2. Using Panaview Image Assembler, I assembled the 16 pictures into one continuous linear panorama.  If I had used a tripod the results probably could have been straighter and more uniform. (Note: If you don't have any panorama stitching software, I recommend visiting www.panoguide.com for reviews and links to the different programs. Some of the companies offer free trial copies.)

3. Using Panaview Image Assembler again, I wrapped the left edge together with the right edge to make them seamless and bring the two sides into alignment.  This cropped the image, but then in Adobe Photoshop I cropped it some more and cleaned up some imperfections.

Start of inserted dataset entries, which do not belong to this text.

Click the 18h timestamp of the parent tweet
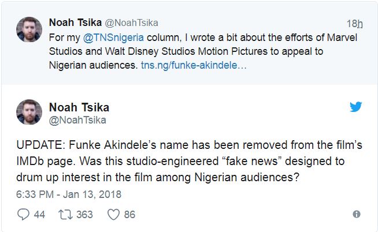Image resolution: width=378 pixels, height=232 pixels. (x=354, y=24)
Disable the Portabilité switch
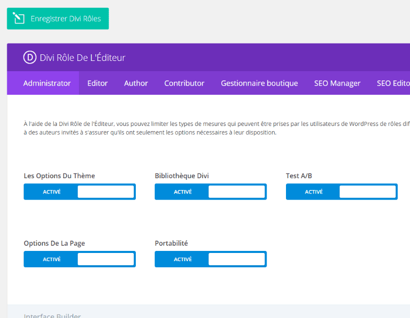 point(211,259)
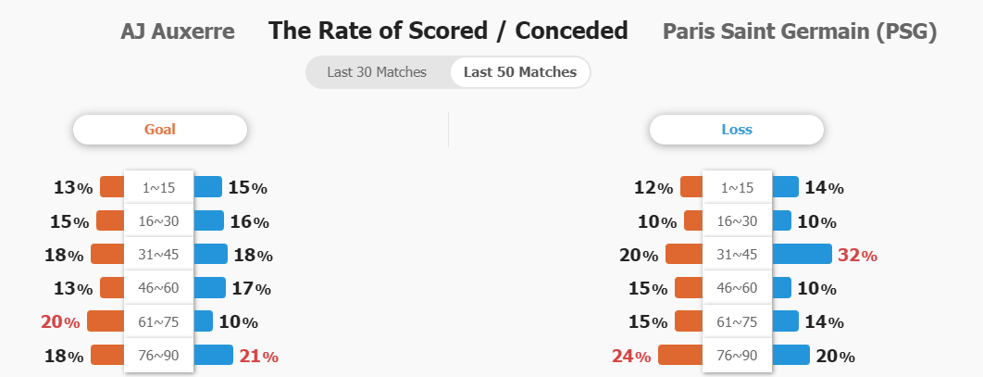
Task: Click the blue 32% bar in Loss chart
Action: [x=802, y=254]
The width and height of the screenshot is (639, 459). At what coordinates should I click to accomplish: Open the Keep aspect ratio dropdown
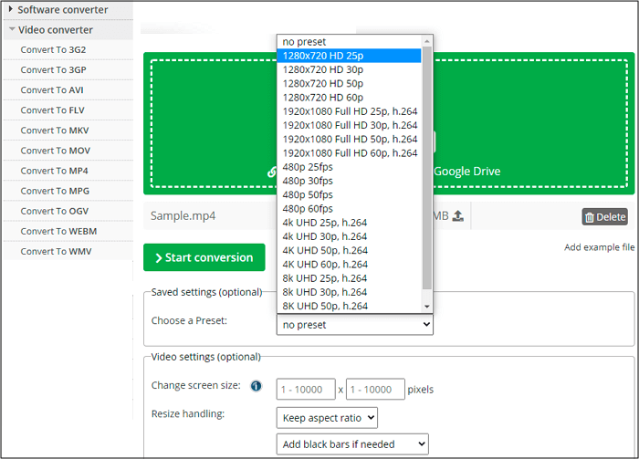coord(327,418)
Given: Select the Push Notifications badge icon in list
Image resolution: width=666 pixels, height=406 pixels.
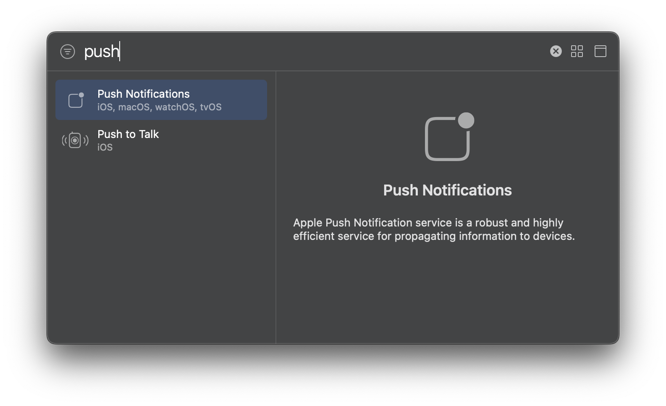Looking at the screenshot, I should (x=76, y=100).
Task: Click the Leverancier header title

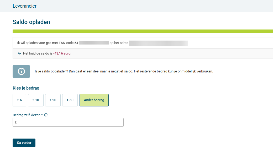Action: coord(25,6)
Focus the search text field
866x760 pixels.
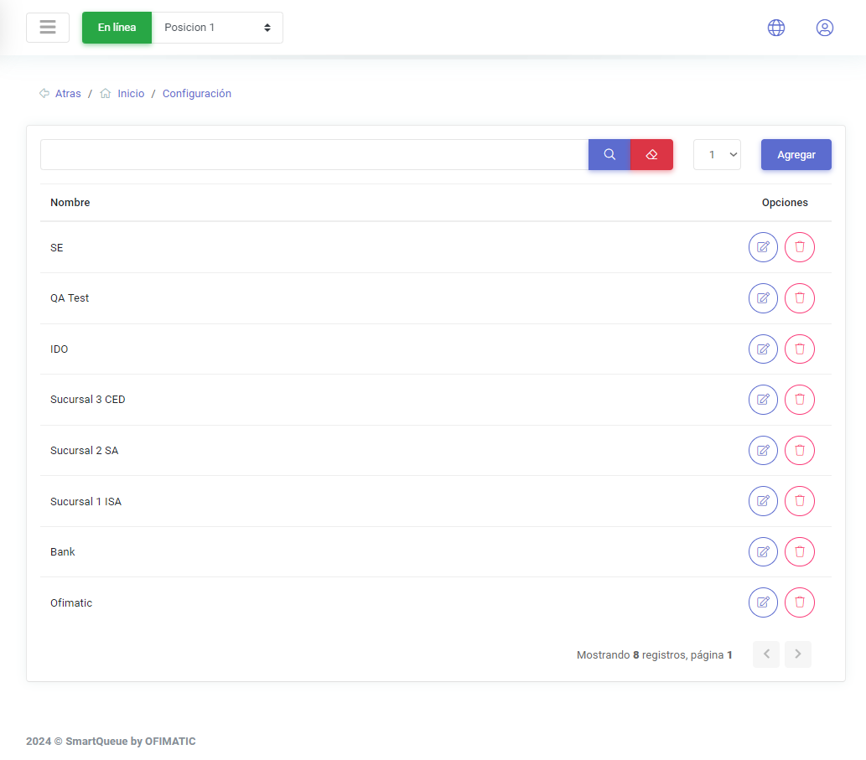pyautogui.click(x=314, y=155)
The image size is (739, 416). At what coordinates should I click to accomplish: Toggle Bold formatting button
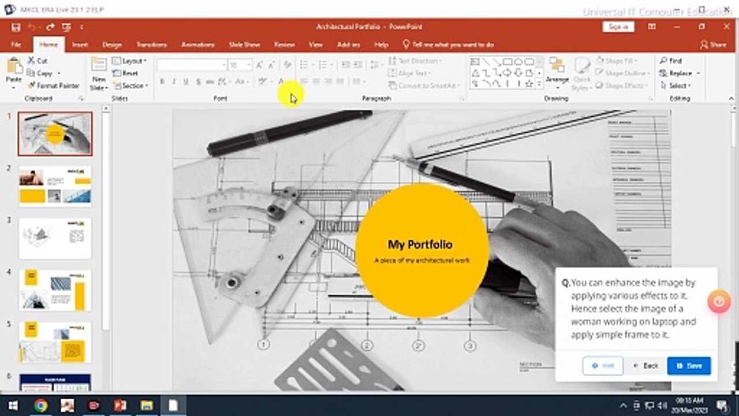(162, 82)
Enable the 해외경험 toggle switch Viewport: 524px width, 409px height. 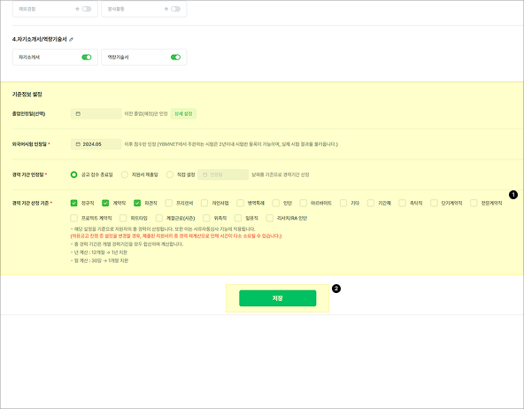coord(87,9)
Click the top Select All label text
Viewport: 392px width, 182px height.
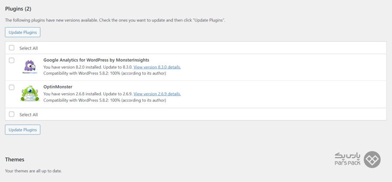pyautogui.click(x=29, y=48)
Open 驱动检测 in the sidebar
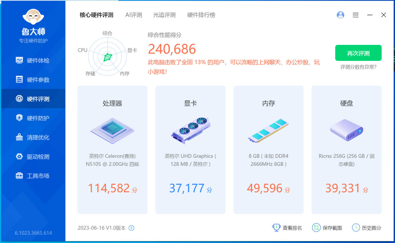The height and width of the screenshot is (243, 395). tap(33, 156)
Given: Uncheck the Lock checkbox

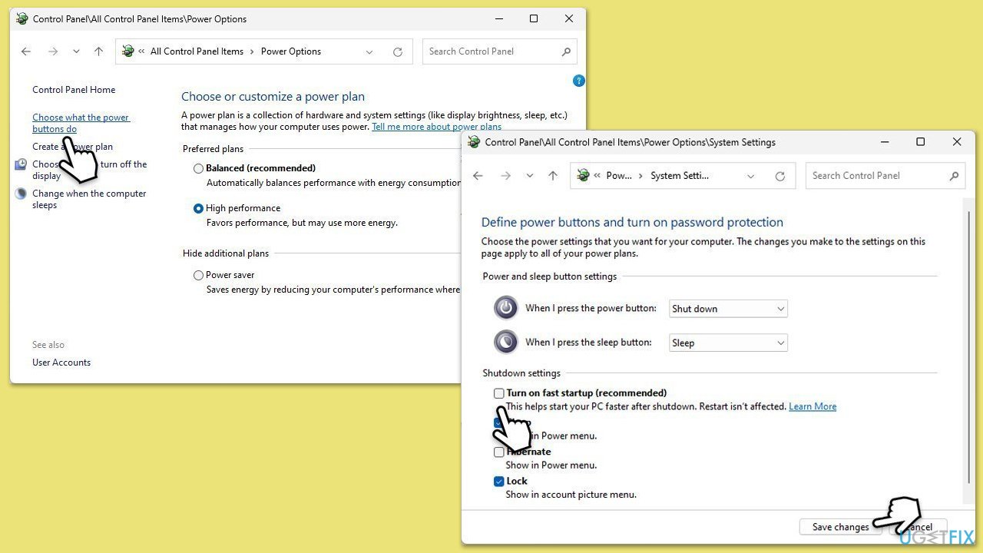Looking at the screenshot, I should tap(499, 482).
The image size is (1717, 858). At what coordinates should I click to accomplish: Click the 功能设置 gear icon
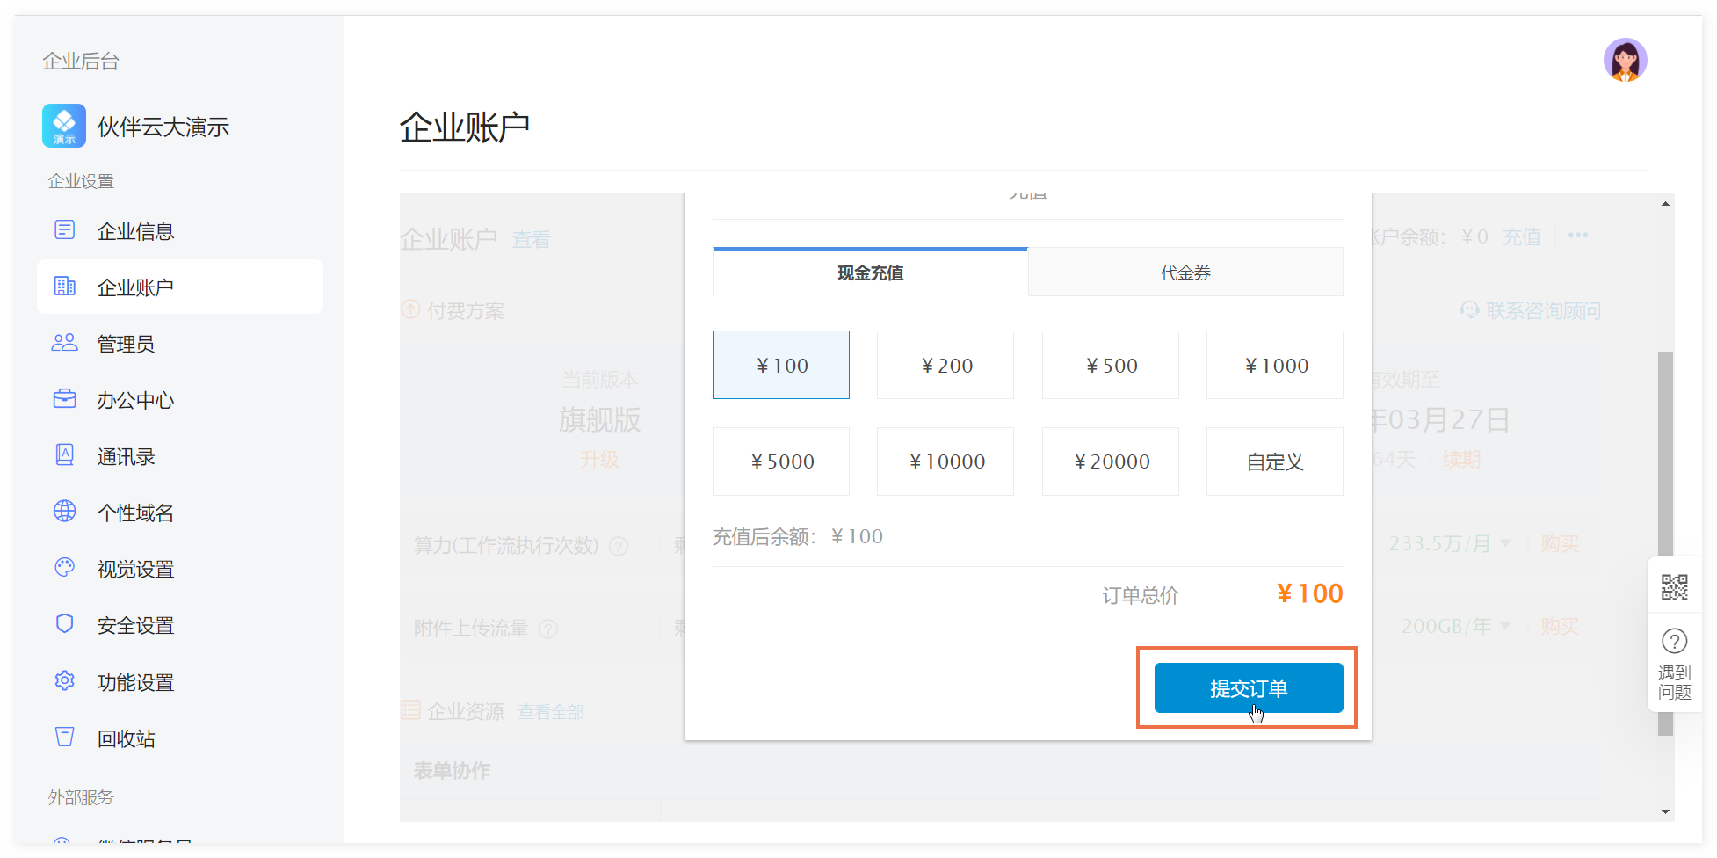pos(64,681)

Some people stop here and make this kind of panorama as their final product, although the long thin shape makes them hard to print and display.  Because the left and right edges will seamlessly connect together, printing large images like this on translucent material would make a nice lampshade, although I haven't seen anyone manufacturing those yet.  To create a perspective that can be printed as an ordinary photo print with dimensions such as 8" x 10" or 11" x 17", you'd want to wrap the 360° view back into a circle.

NOTE: An alternative to steps 4 though 7 below is available if you use any 3D rendering software - try using the panorama as a texture map wrapped around half of a sphere, and rendering an orthogonal perspective on it.  Your different texture mapping controls and rendering options will allow for more adjustment over the perspective than you could achieve by finishing the project in Photoshop.

4. Because the seamless image I started with was over 18,000 pixels across, I made a new copy scaled down to 1000 pixels in width.  If you scale your image smaller you can experiment with steps 5 through 7 until you are happy, without wasting too much time processing a very high resolution image.

5. In Photoshop, flip the image upside down, if you want to produce a ground-centered panorama.

6. Increased the Canvas Size around the  image to make it a perfect square, leaving most of the canvas below the image empty. The next figure shows some guidelines for how to prepare your image:

7. Chose the Photoshop function Filter - Distort - Polar Coordinates, and use the Rectangular to Polar option to wrap the image into a polar panorama.

8. You may want to undo your initial results and experiment with changing the position of your original image within the canvas, or with scaling the image up in height, and then redo step 7 until you are happy.  If you are working with a scaled-down original image, then eventually you will want to go back and repeat the process with a higher resolution image.  Remember that you only need the original to be about twice as wide as it is high in order to get consistent resolution.

NOTE: An alternative to Photoshop's Convert Polar Coordinates is the much more versatile Flexify plug-in from Flaming Pear.  Flexify doesn't crash as often when wrapping larger files, has better anti-aliasing, and has far more features for creating other kinds of projections. It does sometimes create glitches such as a grey bar a few pixels high cutting across your output, but this has been retouchable and it could be worth the $20 if you want to make a very high resolution Polar Panorama.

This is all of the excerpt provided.